* [Problem description]
The records below are to be duplicated character for character.

* [Provided entries]
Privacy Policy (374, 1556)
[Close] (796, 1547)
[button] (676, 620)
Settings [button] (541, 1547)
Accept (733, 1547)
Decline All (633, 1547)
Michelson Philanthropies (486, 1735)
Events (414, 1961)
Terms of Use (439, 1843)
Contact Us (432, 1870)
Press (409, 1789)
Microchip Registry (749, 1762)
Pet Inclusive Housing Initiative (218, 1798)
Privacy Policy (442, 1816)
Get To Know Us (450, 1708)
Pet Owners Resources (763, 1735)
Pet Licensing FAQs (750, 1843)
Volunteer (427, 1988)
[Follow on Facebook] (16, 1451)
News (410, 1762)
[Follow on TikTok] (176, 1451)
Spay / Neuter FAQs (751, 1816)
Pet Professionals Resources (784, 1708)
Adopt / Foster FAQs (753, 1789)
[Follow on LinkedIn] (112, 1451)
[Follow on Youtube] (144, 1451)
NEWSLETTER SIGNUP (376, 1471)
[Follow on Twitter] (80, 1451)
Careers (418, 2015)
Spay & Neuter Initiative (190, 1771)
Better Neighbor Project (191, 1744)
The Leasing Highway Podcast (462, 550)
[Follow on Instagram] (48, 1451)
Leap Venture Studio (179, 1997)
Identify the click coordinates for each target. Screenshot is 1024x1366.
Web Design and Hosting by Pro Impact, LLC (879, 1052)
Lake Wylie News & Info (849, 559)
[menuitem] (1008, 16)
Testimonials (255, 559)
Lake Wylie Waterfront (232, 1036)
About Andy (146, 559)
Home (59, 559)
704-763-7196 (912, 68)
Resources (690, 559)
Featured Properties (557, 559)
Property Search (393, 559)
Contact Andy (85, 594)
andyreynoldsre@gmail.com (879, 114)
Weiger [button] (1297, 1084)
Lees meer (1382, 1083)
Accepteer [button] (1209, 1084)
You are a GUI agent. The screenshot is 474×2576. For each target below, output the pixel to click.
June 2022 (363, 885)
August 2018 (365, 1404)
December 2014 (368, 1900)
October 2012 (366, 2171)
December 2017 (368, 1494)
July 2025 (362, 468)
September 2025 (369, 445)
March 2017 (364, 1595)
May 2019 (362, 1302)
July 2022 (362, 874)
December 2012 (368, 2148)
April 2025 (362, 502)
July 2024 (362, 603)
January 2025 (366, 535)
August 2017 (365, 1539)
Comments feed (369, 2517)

* [Written response]
Privacy Policy (374, 1556)
[Close] (796, 1547)
[button] (676, 620)
Settings [button] (541, 1547)
Accept (733, 1547)
Decline All (633, 1547)
Michelson Philanthropies (486, 1735)
Events (414, 1961)
Terms of Use (439, 1843)
Contact Us (432, 1870)
Press (409, 1789)
Microchip Registry (749, 1762)
Pet Inclusive Housing Initiative (218, 1798)
Privacy Policy (442, 1816)
Get To Know Us (450, 1708)
Pet Owners Resources (763, 1735)
Pet Licensing FAQs (750, 1843)
Volunteer (427, 1988)
[Follow on Facebook] (16, 1451)
News (410, 1762)
[Follow on TikTok] (176, 1451)
Spay / Neuter FAQs (751, 1816)
Pet Professionals Resources (784, 1708)
Adopt / Foster FAQs (753, 1789)
[Follow on LinkedIn] (112, 1451)
[Follow on Youtube] (144, 1451)
NEWSLETTER SIGNUP (376, 1471)
[Follow on Twitter] (80, 1451)
Careers (418, 2015)
Spay & Neuter Initiative (190, 1771)
Better Neighbor Project (191, 1744)
The Leasing Highway Podcast (462, 550)
[Follow on Instagram] (48, 1451)
Leap Venture Studio (179, 1997)
Identify the click coordinates for each target. Screenshot is 1024x1366.
Web Design and Hosting by Pro Impact, LLC (879, 1052)
Lake Wylie News & Info (849, 559)
[menuitem] (1008, 16)
Testimonials (255, 559)
Lake Wylie Waterfront (232, 1036)
About Andy (146, 559)
Home (59, 559)
704-763-7196 (912, 68)
Resources (690, 559)
Featured Properties (557, 559)
Property Search (393, 559)
Contact Andy (85, 594)
andyreynoldsre@gmail.com (879, 114)
Weiger [button] (1297, 1084)
Lees meer (1382, 1083)
Accepteer [button] (1209, 1084)
You are a GUI agent. The screenshot is 474×2576. For each target below, output the pixel to click.
June 2022 (363, 885)
August 2018 (365, 1404)
December 2014 (368, 1900)
October 2012 (366, 2171)
December 2017 (368, 1494)
July 2025 (362, 468)
September 2025 (369, 445)
March 2017 (364, 1595)
May 2019 (362, 1302)
July 2022 (362, 874)
December 2012 (368, 2148)
April 2025 (362, 502)
July 2024 (362, 603)
January 2025 (366, 535)
August 2017 (365, 1539)
Comments feed (369, 2517)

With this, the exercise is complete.